The authors describe how individuals with severe and/or profound and multiple learning disabilities (S/PMLD) and/or autism may present with severe challenging behaviour, this is ‘behaviour of such intensity, frequency or duration that the physical safety of the person or others is likely to be placed in serious jeopardy’ (Emerson et al, 1988). Such behaviours can include, but are not limited to, head banging, punching and biting (Oliver, et al., 2003).
The authors also point to a contrasting perspective by Ephraim (1998) that there is no such thing as severe challenging behaviours, and that these are socially aberrant forms of communication i.e. ‘A punch in the face’ is an act of communication, although the message behind the punch may not be understood.
The paper goes on to review existing research with differing results as to the effectiveness of Intensive Interaction in reducing the severity and/or frequency of severe challenging behaviours in individuals with S/PMLD and/or autism (Caldwell, 2010; Nind and Hewett, 2005).

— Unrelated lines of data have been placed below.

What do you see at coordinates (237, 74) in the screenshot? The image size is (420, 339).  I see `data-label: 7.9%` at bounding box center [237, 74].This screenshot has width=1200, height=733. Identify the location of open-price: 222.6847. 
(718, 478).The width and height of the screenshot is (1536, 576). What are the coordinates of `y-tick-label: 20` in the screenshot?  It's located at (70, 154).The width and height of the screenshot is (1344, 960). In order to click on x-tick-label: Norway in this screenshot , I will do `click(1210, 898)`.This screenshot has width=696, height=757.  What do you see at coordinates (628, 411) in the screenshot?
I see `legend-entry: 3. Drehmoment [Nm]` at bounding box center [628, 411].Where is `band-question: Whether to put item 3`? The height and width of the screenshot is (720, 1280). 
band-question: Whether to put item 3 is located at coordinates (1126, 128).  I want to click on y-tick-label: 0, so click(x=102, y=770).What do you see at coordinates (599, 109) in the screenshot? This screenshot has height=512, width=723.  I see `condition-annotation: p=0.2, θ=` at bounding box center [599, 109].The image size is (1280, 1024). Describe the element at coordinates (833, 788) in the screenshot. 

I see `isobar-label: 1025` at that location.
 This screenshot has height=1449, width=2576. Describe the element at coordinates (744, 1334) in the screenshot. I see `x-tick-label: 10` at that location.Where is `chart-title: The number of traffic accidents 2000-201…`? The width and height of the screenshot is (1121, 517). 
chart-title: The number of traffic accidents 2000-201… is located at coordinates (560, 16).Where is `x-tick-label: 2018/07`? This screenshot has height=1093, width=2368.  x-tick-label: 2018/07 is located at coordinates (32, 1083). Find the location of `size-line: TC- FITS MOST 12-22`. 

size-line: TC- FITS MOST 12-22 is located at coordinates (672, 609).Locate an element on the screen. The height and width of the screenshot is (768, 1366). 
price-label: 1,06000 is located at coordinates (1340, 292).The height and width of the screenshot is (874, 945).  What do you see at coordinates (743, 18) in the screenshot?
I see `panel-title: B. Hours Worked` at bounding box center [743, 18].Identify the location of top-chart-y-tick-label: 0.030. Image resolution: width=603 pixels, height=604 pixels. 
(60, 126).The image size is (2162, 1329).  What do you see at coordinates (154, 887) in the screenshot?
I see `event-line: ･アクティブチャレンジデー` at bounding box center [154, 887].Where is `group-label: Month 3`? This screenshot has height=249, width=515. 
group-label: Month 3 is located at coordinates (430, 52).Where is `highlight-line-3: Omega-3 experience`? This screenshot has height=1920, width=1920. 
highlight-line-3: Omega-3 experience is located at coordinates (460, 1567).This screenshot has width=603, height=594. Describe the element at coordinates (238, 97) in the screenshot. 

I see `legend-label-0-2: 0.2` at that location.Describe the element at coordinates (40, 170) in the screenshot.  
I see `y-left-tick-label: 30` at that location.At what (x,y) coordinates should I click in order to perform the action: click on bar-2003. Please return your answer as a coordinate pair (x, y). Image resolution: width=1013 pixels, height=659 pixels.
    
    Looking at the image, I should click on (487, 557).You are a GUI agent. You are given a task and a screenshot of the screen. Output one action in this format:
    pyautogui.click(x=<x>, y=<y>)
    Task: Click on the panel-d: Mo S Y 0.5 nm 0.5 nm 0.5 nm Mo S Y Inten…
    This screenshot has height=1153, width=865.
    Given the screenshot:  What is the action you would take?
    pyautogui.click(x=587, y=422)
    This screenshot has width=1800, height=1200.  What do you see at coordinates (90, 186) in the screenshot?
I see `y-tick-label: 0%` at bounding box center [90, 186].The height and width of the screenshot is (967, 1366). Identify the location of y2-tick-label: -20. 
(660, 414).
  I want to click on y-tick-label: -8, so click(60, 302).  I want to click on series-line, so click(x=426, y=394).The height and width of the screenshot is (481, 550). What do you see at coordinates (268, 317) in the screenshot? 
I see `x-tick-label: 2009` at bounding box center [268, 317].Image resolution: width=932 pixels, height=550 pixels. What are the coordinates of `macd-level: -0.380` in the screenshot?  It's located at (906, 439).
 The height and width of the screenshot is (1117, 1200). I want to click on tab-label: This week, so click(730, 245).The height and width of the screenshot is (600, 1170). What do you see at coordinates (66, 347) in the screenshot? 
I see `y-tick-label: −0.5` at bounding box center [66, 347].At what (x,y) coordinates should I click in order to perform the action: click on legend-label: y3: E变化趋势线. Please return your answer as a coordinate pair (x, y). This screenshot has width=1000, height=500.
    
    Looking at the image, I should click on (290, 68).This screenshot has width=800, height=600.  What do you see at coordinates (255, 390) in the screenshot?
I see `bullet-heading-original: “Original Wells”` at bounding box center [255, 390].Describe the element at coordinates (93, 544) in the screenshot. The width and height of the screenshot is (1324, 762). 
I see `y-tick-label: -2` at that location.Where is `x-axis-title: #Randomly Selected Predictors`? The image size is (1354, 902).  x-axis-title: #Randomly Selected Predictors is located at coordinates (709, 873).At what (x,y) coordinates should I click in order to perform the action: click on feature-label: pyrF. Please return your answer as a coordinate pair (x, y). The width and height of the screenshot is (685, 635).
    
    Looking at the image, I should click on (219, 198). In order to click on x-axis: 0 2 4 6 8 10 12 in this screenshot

However, the authors mention that previous research suffers from a number of methodological limitations, such as small sample sizes (Elgie and Maguire, 2001), varying practitioner ability/experience (Zeedyk, et al., 2009), varying definitions of “challenging behaviour” and a lack of objective assessment of behaviour pre- and post-Intensive Interaction interventions (Irvine, 2001). These limitations hinder the ability to generalise findings across user groups, and may also explain the lack of adoption of Intensive Interaction by learning disability services. As such, further methodologically robust research is requested by the authors.
In conclusion the authors suggest that the current body of research indicates that Intensive Interaction techniques can reduce the severity and frequency of severe challenging behaviours, and improve the health and wellbeing of individuals with S/PMLD. Moreover, viewing the behaviours as a form of communication (Ephraim, 1998) suggests that carers need to ‘learn the language’ of their clients or service users. Thus, Intensive Interaction encourages carers to listen to and understand what individuals are saying with their body language and facial expressions.
It is also the author’s view that by adopting Intensive Interaction techniques, staff can communicate more effectively with people with S/PMLD, and introduce them to new worlds of social interaction.
Finally the authors propose that further evidence of the benefits may encourage policy makers and practitioners to adopt Intensive Interaction practices, thereby enabling individuals with S/PMLD and their families to achieve a better quality of life.